Lynn Hershman on Steven Kurtz
As reported last week in many publications, the charges from the U.S. government case against Steven Kurtz, docu-dramatized in Lynn Hershman’s Strange Culture last year, have been dismissed. Of her role in the victory, Hershman responded, "The aim of the film was to bring attention and visibility to this case. If Strange Culture brought the awareness to drop the charges, it is a small but important victory. It will most likely be appealed and it that happens, it will go to the Supreme Court."
SFBG Pixel Vision: "SFIFF, weekend one: city songs and auteur-itis"

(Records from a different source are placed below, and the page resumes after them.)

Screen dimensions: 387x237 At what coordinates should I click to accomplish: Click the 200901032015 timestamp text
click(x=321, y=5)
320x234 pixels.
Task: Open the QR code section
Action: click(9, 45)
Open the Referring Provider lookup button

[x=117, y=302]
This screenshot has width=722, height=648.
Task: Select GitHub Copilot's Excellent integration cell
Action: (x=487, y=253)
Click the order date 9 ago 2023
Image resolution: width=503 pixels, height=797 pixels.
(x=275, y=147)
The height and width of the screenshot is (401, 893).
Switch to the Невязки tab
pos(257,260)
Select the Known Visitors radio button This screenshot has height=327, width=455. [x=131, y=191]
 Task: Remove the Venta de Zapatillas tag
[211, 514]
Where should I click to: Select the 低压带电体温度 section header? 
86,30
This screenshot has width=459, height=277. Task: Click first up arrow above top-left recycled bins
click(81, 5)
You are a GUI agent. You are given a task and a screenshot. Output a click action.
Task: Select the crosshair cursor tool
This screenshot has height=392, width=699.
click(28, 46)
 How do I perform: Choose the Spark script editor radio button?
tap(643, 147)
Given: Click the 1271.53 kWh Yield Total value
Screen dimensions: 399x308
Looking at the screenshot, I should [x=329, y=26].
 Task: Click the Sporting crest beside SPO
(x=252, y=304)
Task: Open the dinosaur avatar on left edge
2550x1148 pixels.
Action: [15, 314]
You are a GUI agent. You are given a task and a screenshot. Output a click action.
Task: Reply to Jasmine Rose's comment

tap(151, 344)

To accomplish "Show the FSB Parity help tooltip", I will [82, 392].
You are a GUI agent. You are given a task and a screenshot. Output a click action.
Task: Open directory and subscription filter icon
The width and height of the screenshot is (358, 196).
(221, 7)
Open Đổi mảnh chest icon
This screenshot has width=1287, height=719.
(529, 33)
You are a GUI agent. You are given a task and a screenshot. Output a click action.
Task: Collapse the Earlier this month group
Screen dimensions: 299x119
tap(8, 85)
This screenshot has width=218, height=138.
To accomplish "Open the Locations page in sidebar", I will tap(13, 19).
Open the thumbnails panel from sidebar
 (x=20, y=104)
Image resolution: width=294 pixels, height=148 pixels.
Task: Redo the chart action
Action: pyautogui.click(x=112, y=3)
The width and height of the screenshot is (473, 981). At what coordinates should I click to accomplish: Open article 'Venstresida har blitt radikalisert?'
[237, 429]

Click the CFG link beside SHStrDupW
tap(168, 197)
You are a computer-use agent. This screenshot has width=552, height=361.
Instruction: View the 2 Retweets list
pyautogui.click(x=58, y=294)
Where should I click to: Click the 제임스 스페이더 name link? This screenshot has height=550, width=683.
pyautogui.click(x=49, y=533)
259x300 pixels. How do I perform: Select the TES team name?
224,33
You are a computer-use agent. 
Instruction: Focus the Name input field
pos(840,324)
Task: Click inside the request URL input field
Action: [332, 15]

"The Castro had the day’s best films, starting with Carlos Saura’s magical Fados," writes Johnny Huston in the San Francisco Bay Guardian’s Pixel Vision blog, "so far one of my favorites in the festival. Fado has recently come back in a big way and Saura does little more than stage several music videos back-to-back with no commentary. But each segment overflows with its own narrative and emotional power, aided by Saura’s expert staging and cinematography (the screen fills with huge squares of bold colors)." More at SFBG.
SF Chronicle: "Jason Lee, Rose McGowan nab Midnight Awards"
"A stepping-out kind of crowd, dressed in cocktail party finery, gathered at the W Hotel late Saturday night to honor Rose McGowan and Jason Lee with the San Francisco International Film Festival’s Midnight Awards. At 11:59 and 50 seconds, everybody began to count down to the witching hour. No clock struck 12 but if it had, you wouldn’t have heard it above all the cheering," reports Ruthe Stein. More at SFGate.
SF Chronicle: "SF slowly disappearing from silver screen"
"Ever since 1925, when Erich von Stroheim turned a camera on Hayes Valley for his silent movie ‘Greed,’ film crews have encamped in San Francisco to capture its hazy orange light reflecting off the Golden Gate Bridge and roller-coaster hills affording breathtaking bay vistas. The city has inspired great movies like ‘Vertigo’ and ‘The Conversation,’ silly ones like ‘Mrs. Doubtfire’ and ‘So I Married an Axe Murderer,’ and even the musicals ‘Flower Drum Song’ and ‘Pal Joey.’ But these days, the big movie cameras – responsible for much of the city’s image over the years – are virtually shuttered here," writes Ruthe Stein. More at SFGate.
UC Berkeley: Lawrence Rinder announced as new Director of BAM/PFA
Press release: "Robert J. Birgenau, Chancellor of the University of California, Berkeley, today announced the appointment of distinguished curator, critic, and educator Lawrence Robert Rinder as the new Director of the Berkeley Art Museum and Pacific Film Archive (BAM/PFA). Mr. Rinder, who has held prominent museum positions on both coasts, joins the organization at an important period in its forty-five-year history, as it finalizes plans for a new building and expanded programming."